Darrell Issa Seeks Probe Of New York Group Tied To Defunct ACORN

Darrell Issa Seeks Probe Of New York Group Tied To Defunct ACORN

WASHINGTON -- Darrell Issa, chairman of the House Oversight Committee, is pushing for a federal probe of a New York City community organization based on a Fox News report that accused the organization of improperly aiding the Occupy Wall Street movement and linked the group to the now defunct ACORN.

A year after Association of Community Organizations for Reform Now filed for bankruptcy, conservative fascination with the group hasn't waned.
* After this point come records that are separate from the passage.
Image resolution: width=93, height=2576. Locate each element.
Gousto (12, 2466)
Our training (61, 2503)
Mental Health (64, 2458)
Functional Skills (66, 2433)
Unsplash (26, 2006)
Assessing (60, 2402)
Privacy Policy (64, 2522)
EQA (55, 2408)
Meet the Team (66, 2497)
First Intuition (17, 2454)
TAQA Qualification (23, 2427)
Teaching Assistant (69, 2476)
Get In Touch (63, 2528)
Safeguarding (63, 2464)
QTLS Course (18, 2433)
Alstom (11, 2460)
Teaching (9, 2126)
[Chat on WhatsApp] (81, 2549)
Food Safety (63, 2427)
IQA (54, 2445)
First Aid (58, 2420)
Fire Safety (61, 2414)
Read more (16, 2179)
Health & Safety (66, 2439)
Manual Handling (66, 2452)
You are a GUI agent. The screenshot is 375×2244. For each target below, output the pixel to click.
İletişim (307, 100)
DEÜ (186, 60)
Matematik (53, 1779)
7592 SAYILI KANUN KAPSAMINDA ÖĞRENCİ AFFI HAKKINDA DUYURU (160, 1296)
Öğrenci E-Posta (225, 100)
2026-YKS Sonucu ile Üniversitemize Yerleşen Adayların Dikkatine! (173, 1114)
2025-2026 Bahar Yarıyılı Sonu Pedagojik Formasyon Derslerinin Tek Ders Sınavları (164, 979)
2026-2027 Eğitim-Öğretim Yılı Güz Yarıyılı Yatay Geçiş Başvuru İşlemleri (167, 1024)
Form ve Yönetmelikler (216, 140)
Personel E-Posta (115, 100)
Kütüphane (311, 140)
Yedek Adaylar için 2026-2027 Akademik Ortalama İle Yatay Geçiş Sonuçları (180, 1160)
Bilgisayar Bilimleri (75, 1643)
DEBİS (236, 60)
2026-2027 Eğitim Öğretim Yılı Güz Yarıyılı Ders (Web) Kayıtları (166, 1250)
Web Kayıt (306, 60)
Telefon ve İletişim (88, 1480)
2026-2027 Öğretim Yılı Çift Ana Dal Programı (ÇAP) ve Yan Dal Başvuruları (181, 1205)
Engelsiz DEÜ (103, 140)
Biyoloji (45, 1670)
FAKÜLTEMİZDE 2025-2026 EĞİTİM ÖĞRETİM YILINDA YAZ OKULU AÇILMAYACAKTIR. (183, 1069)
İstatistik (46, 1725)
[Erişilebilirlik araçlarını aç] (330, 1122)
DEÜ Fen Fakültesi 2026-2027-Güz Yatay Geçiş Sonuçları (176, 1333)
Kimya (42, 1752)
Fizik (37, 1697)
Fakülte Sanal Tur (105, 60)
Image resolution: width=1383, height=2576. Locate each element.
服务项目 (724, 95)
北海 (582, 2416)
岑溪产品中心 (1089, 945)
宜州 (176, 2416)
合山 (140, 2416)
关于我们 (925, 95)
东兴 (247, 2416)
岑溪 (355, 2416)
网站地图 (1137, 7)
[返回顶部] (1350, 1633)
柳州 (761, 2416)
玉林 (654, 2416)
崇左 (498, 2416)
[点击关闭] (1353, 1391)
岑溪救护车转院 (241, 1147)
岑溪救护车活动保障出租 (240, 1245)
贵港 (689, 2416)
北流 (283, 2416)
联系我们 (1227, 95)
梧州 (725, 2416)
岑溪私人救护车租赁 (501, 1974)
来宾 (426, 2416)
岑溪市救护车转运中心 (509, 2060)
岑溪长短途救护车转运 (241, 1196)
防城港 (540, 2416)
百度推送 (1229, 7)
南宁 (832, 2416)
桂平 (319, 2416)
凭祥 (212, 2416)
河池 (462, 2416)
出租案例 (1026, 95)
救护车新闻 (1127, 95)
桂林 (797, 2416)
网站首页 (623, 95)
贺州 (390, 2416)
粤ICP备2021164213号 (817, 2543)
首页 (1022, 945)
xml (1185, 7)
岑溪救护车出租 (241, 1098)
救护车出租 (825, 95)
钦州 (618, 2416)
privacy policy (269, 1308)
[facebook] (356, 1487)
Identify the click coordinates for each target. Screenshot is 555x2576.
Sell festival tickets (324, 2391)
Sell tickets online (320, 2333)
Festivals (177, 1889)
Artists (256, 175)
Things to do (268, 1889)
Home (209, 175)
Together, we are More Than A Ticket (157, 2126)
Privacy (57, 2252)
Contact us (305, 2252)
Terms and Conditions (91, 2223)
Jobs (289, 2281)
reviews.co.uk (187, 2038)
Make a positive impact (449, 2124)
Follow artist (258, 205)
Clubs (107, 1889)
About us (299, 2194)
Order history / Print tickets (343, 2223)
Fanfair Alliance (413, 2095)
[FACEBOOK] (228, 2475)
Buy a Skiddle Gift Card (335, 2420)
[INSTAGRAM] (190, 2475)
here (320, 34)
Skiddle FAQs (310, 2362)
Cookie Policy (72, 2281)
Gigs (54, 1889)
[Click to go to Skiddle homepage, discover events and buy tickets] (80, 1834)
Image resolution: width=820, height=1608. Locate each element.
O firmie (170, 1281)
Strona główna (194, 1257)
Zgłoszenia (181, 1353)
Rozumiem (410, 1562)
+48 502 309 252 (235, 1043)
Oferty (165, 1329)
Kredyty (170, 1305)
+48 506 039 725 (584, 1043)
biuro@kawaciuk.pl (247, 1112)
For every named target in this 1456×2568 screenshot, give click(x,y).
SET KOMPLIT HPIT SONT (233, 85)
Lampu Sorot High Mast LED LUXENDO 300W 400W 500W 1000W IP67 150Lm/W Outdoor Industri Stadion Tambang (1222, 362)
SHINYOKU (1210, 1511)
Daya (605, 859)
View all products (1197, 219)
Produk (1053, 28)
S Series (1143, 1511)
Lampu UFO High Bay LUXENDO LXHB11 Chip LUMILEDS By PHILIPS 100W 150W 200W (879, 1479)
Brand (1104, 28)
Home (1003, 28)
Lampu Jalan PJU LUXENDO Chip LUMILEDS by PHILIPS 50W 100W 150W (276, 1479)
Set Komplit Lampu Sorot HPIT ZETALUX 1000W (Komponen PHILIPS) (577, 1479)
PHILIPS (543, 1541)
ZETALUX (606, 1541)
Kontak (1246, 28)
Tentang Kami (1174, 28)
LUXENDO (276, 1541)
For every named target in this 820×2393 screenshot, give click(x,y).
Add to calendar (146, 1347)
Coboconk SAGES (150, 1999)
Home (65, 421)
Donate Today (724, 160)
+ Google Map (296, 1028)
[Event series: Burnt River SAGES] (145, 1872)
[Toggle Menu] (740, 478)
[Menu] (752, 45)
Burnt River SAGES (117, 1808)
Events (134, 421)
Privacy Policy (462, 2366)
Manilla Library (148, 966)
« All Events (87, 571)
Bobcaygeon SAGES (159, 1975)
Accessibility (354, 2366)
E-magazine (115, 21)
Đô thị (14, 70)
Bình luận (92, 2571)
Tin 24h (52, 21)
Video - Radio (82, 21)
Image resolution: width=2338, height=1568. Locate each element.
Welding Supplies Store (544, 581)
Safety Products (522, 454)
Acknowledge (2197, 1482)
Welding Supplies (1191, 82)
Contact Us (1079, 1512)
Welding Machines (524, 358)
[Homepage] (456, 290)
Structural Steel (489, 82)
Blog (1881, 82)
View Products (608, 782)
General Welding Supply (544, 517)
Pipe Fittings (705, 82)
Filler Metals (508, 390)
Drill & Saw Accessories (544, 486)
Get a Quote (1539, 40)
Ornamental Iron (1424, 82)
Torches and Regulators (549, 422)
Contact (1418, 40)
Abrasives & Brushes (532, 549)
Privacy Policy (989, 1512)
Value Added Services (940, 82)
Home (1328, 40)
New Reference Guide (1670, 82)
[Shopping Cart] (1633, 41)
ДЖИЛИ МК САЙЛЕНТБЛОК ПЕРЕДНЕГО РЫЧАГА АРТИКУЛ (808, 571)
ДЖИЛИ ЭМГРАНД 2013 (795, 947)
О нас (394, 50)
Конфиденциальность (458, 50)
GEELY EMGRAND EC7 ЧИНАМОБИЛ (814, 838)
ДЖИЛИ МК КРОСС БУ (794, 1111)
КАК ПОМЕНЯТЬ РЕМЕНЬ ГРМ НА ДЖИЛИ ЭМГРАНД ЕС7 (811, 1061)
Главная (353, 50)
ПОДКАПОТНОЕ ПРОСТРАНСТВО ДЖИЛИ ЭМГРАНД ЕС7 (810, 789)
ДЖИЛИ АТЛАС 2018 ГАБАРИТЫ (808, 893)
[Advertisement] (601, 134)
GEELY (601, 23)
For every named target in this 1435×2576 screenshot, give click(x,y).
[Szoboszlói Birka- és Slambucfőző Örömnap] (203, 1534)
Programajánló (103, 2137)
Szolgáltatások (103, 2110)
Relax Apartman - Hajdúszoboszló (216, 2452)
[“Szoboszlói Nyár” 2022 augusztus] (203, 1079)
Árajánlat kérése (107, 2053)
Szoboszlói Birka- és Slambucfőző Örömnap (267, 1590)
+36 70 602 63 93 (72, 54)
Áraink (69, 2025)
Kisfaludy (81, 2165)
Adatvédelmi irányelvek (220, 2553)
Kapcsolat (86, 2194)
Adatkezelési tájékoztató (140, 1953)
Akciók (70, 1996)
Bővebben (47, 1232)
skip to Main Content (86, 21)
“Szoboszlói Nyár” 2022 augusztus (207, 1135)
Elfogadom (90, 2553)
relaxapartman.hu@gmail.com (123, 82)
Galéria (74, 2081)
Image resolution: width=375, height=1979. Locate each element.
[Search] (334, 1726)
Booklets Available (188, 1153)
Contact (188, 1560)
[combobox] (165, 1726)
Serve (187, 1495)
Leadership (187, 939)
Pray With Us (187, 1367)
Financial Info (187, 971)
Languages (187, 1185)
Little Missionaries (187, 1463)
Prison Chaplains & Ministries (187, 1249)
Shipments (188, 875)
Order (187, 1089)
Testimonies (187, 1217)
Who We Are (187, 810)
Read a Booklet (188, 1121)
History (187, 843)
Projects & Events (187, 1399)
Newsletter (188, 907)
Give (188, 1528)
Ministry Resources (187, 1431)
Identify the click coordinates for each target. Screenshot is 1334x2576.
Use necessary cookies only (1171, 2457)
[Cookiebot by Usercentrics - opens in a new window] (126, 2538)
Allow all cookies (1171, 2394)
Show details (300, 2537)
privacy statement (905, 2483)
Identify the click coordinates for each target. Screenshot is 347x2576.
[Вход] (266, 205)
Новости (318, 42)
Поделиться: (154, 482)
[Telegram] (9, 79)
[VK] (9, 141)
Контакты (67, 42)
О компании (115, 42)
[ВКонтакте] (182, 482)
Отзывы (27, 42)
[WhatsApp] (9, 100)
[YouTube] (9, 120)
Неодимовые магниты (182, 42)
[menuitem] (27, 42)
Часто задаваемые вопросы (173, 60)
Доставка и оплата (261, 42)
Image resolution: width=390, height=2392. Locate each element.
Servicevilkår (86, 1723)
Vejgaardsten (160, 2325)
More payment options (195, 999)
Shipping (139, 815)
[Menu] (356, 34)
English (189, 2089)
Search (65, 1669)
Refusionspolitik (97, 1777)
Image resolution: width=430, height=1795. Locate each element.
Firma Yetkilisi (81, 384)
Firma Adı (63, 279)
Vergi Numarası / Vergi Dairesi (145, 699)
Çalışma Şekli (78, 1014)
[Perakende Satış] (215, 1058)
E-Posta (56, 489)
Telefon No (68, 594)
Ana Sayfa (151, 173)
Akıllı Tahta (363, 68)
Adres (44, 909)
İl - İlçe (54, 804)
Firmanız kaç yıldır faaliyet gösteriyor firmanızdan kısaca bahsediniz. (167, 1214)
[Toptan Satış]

And recently, Fox has charged that New York Communities for Change -- which uses office space and some staff that the ACORN used to have, according to Fox -- solicited donations from union members to secretly support Occupy Wall Street.

Now Oversight Committee Chairman Darrell Issa has decided the anonymously sourced stories warrant an investigation from United States Attorney Loretta Lynch, who oversees the Eastern District of New York.

NYCC, which has adamantly denied the Fox stories, offered a blistering response to Issa, calling him a "hatchet man" for Fox News.

"Issa, who famously declared that he wanted to hold a hearing a week for forty weeks when he took over the House Oversight and Government Reform Committee, has largely come up empty," said Jean Sassine, treasurer and a board member of NYCC. "[He's] now scraping the bottom of the barrel, wasting Americans taxpayer money chasing baseless rumors fed to him by Rupert Murdoch."

"It's unfortunate but we expect nothing less from Issa, Murdoch and FOX.”

Issa wrote to Lynch on Monday seeking a probe into NYCC.

"NYCC's close relationship with ACORN and its history of corruption is concerning in its own right, but even worse is NYCC's fraudulent activity," Issa wrote. "NYCC misused the money of hardworking union members in order to fund the Occupy Wall Street movement."

Although Issa couched his charges in some places by using the words "report" and "alleged," he dropped all sense of doubt in that case. Issa also spent a paragraph to repeat allegations about the non-longer operational ACORN.

"ACORN has a long history of illicit activities and actions," Issa wrote.

ACORN was driven out of business more than a year ago under relentless assault from conservative groups who had long been displeased with the group's voter-registration efforts. A series of edited undercover videos that purportedly caught some ACORN workers offering advice to a fake pimp was the final straw that broke the group. Officials found the ACORN workers' behavior to show poor judgement, but ultmately cleared them of wrongdoing.